Background: Diabetes imposes huge social and economic impact on nations. However, information on the costs of treating and managing diabetes in developing countries is limited. The aim of this study was to estimate healthcare use and expenditure for diabetes in Bangladesh.
Methods: We conducted a matched case-control study between January and July 2014 among 591 adults with diagnosed diabetes mellitus (DMs) and 591 age, sex, and residence matched persons without diabetes mellitus (non-DMs). We recruited DMs from consecutive patients and non-DMs from accompanying persons in BIHS hospital in Dhaka, Bangladesh. We estimated the impact of diabetes on healthcare use and expenditure by calculating ratios and differences between DMs and non-DMs and tested for statistical difference using t-tests.

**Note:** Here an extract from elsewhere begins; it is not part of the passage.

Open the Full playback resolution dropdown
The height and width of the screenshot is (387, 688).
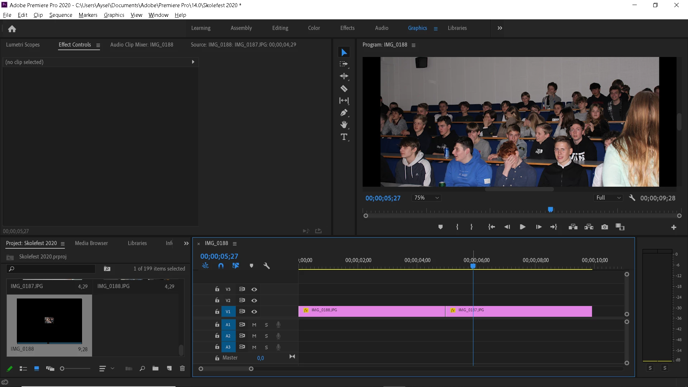pyautogui.click(x=608, y=198)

Results: DMs had two times more days of inpatient treatment, 1.3 times more outpatient visits, and 9.7 times more medications than non-DMs (all p<0.005). The total annual per capita expenditure on medical care was 6.12 times higher for DMs than non-DMs (USD 635 vs. 104, respectively). Among DMs, 9.8% reported not taking any antidiabetic medications, 46.4% took metformin, 38.7% sulphonylurea, 40.8% insulin, 38.7% any antihypertensive medication, and 14.2% took anti-lipids over the preceding 3 months.
Conclusions: Diabetes significantly increases healthcare use and expenditure and is likely to impose a huge economic burden on the healthcare systems in Bangladesh. The study highlights the importance of prevention and optimum management of diabetes in Bangladesh, and other developing countries, to gain a strong economic incentive through implementing multi-sectoral approach and cost-effective prevention strategies.